→ **DATA FOR THIS TASK**

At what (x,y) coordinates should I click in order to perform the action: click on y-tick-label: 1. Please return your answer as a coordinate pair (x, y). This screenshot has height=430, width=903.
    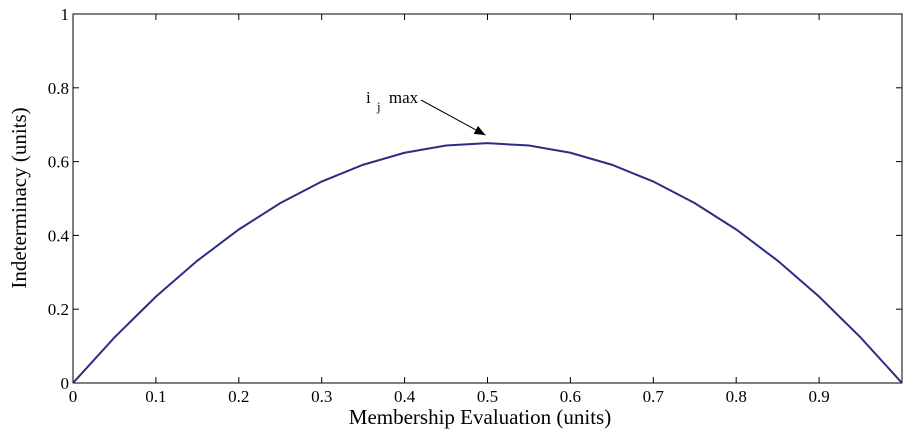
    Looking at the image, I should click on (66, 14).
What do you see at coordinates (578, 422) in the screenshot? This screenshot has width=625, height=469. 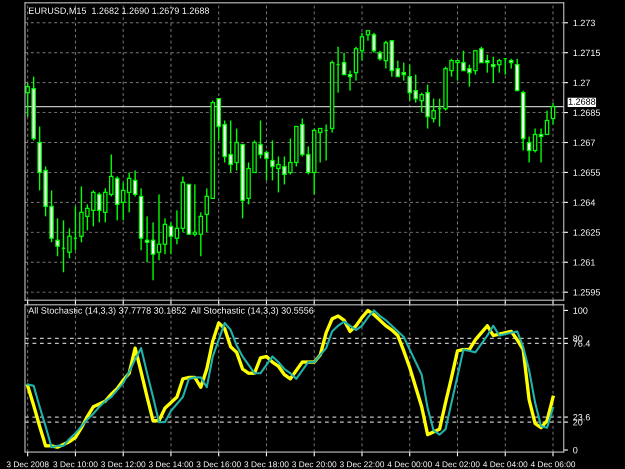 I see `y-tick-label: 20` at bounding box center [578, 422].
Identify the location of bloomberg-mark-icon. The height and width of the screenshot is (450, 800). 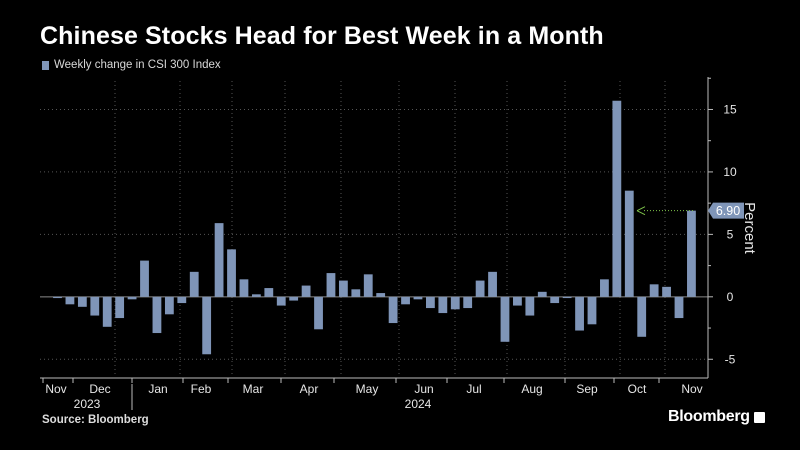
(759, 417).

→ **ASSIGNMENT**
Please rewrite the lines from the one containing "Identify the location" through the end of the items, replacing "location" with "position" and leaving everything else unchanged. Omit the pictures.

→ **RESULT OF THE EXERCISE**
Identify the position of bloomberg-mark-icon. The height and width of the screenshot is (450, 800). 
(759, 417).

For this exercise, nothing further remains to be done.